The petitioner’s period of existence cannot be said to have lapsed and therefore it would have the locus to institute this petition. The requirement to specify the duration of NGO’s activities before its registration, Section 10 (3) of the Act,does not mean that upon lapse of the declared period, the NGO becomes non-existent. The only question is whether John Sailoji who swore the affidavit in support of the application had the authority of the petitioner to file this petition. The letter dated 23/2/2012, shows the officials of the petitioner as Martin Ole Kamwaro, (Chairman) Julius K. Kemboy, Secretary and Lesinko Nabulo Ole Kamwaro, Treasurer. John Sailoji did not exhibit any authority from the petitioner to file the petition on its behalf. He could come to court in his personal capacity as an Interested Party under Article 22of the Constitution as a person acting in the public interest. As it is, it remains unclear whether John Sailoji has the authority of the petitioner to bring this petition.

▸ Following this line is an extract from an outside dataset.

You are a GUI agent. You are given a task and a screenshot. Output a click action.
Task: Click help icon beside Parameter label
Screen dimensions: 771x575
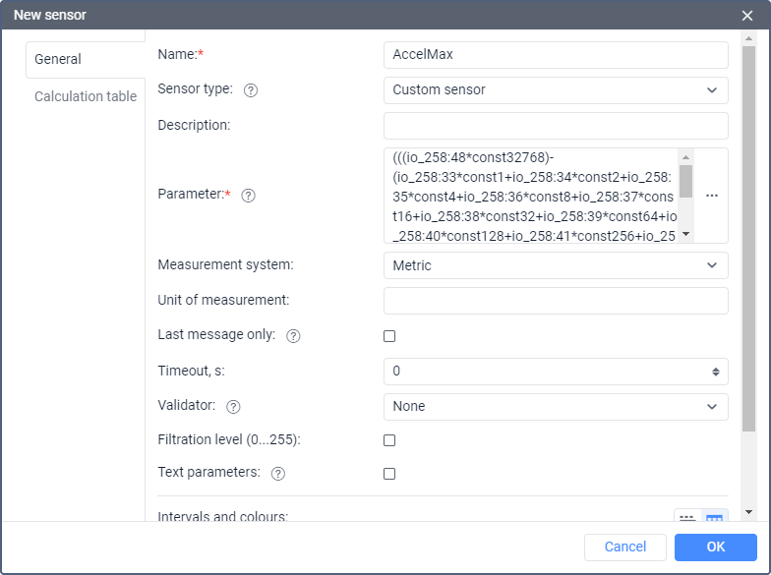[x=248, y=196]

Whether of right to be heard was breached:
Article 10of the Constitution 2010 sets out the national values and principles of governance that bind all state organs, state officers, public officers in the exercise of their public duties. The respondents are such state organs which are bound by the national values. In this case, the applicant complains that Article 10(2) (a)and(b)was violated in respects to it. The said Article states as follows:-
Art.10(2) “The national values and principles of governance include –
(a)patriotism, national unity, sharing and devolution of power, the rule of law, democracy and participation of the people;
(b)human dignity, equity, social justice, inclusiveness, equality, human rights, non-discrimination and protection of the marginalised.”
What is relevant in the instant case is the issue of participation of the people and inclusiveness. The question is whether the respondents had a duty to consult as alleged. Section 15 of the Water Act, 2002 makes it a requirement for the 3rd respondent to undertake public consultation in developing a Catchment Management Strategy. The 3rd respondent is a creature of Section 7 of the Act and its mandate is derived from Section 8 of the Act which includes, inter alia, the development of principles, guidance procedures for allocation of water resources. Part of the 3rd respondent’s mandate is to formulate a Catchment Management Strategy for management use, development control, of water resource by undertaking public consultation in accordance with Section 15 of the Act. Section 15(1) reads as follows:-
“S.15(1) Following public consultation, the Authority shall formulate a catchment management strategy for the management, use, development, conservation, protection and control of water resources within each catchment area.”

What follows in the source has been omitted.